> _Exercise details_
Only the lines from the beginning of the data below through the line that contains "Given: Remove the 5-列类型转换 tag" should be repeated, exactly as written.

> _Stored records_
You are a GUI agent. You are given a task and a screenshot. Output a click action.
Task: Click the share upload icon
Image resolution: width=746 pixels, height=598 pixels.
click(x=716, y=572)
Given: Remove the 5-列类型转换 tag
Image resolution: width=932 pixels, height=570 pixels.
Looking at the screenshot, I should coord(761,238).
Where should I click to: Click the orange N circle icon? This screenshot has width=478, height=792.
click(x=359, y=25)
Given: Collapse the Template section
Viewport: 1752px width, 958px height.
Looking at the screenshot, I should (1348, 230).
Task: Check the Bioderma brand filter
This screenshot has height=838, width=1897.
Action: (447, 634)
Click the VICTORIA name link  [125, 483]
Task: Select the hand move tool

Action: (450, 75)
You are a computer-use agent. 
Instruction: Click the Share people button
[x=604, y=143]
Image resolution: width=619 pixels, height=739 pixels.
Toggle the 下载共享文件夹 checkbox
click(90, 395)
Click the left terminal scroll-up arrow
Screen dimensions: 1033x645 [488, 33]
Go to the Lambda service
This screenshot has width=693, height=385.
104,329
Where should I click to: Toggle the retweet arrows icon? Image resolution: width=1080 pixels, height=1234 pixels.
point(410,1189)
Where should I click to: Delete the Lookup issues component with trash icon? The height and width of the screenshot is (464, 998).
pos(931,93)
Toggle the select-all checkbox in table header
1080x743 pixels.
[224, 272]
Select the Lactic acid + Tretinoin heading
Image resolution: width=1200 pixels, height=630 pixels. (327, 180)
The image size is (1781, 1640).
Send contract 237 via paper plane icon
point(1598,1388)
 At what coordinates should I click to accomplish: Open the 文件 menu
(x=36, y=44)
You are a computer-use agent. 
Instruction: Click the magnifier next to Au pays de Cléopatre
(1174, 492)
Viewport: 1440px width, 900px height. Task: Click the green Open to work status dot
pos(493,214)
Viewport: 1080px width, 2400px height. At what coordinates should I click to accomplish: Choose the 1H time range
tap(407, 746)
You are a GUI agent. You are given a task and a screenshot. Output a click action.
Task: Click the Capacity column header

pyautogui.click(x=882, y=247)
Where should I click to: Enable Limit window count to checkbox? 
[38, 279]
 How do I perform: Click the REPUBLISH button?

> _Written answer_
You are a GUI agent. You are given a task and a screenshot. Output a click action.
Task: Click the share upload icon
Image resolution: width=746 pixels, height=598 pixels.
click(x=716, y=572)
Given: Remove the 5-列类型转换 tag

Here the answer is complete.